EXERCISE INSTRUCTIONS: Rewrite these lines with "Open" changed to "Launch" wherever it appears, keeping everything else the same and leaving out the pictures.

Item-finding records
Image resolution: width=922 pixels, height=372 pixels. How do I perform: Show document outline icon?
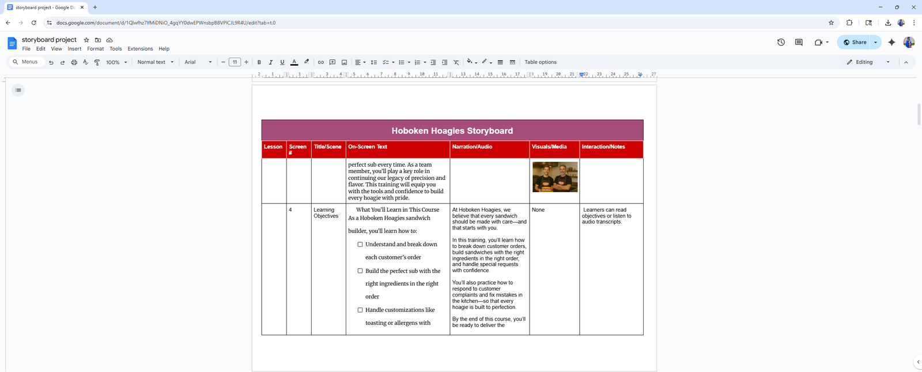click(x=18, y=90)
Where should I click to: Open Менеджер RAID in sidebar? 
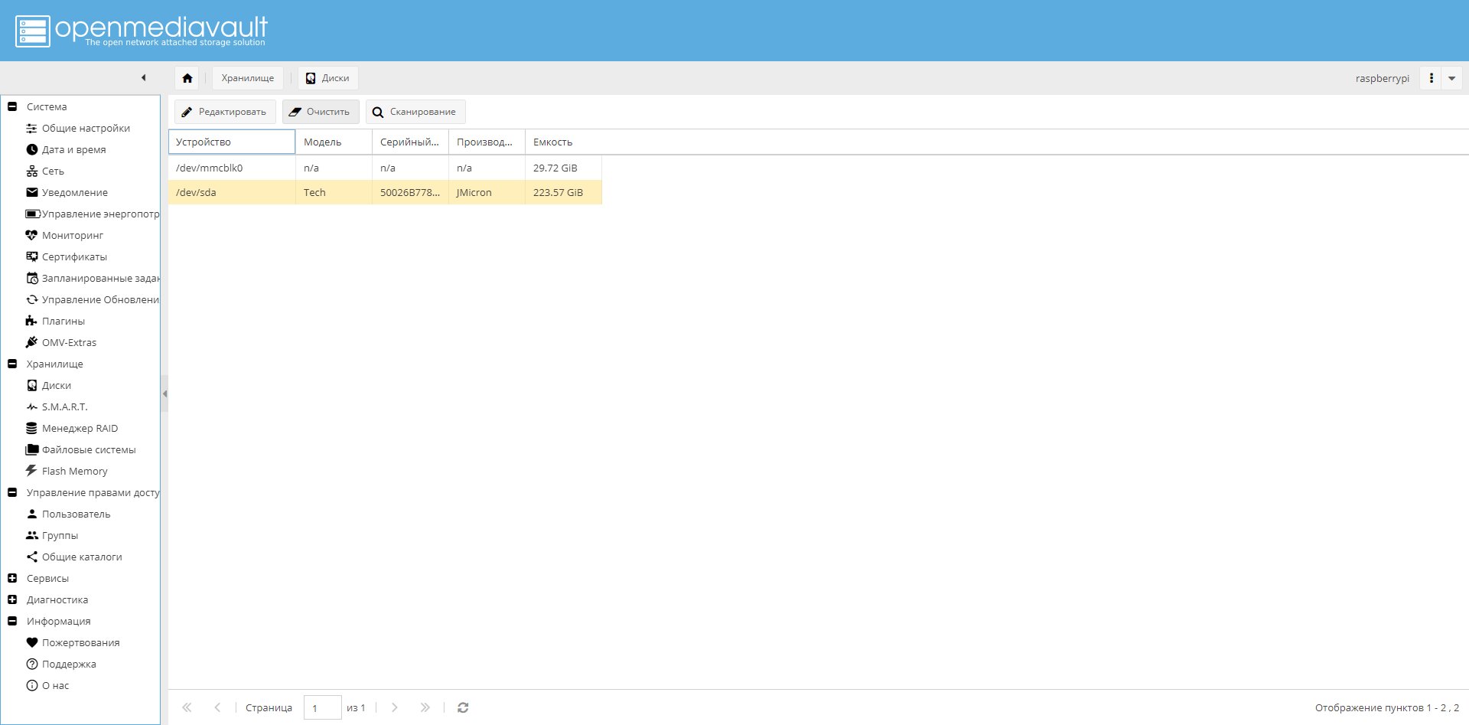tap(80, 428)
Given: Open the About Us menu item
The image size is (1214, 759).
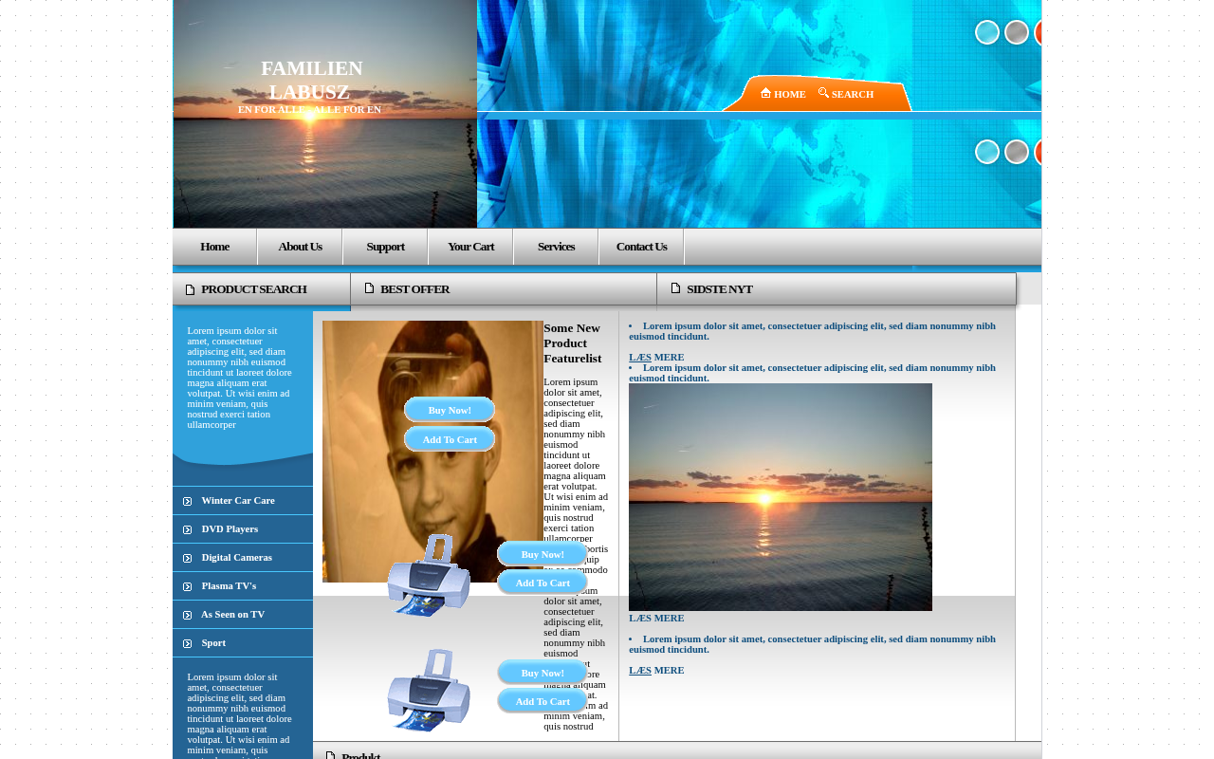Looking at the screenshot, I should pos(300,247).
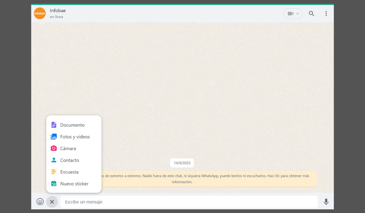Choose the Nuevo sticker text label

click(74, 184)
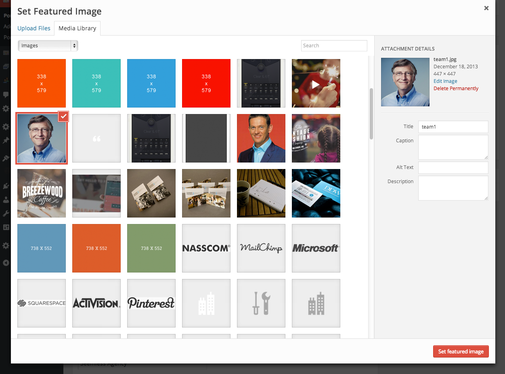Click the Edit Image link
The height and width of the screenshot is (374, 505).
445,81
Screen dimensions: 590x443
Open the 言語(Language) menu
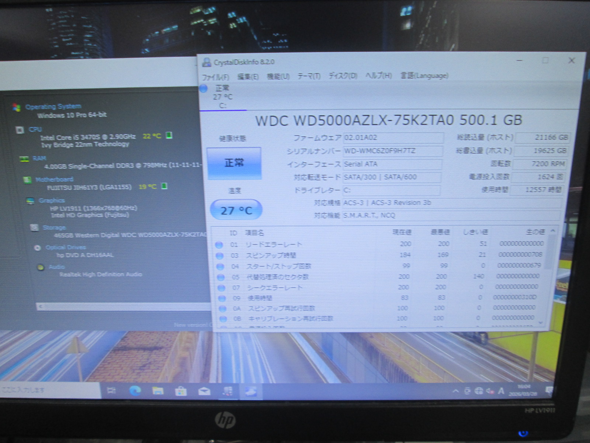click(424, 76)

TASK RESULT:
Image resolution: width=922 pixels, height=372 pixels. How do I perform: Show document outline icon?
click(x=18, y=90)
Where should I click to: Launch Менеджер RAID in sidebar? 
tap(80, 428)
Given: Launch the About Us menu item
The image size is (1214, 759).
Looking at the screenshot, I should pos(300,247).
Choose the Nuevo sticker text label

click(74, 184)
Click the Edit Image link
The height and width of the screenshot is (374, 505).
445,81
Screen dimensions: 590x443
Launch the 言語(Language) menu
click(424, 76)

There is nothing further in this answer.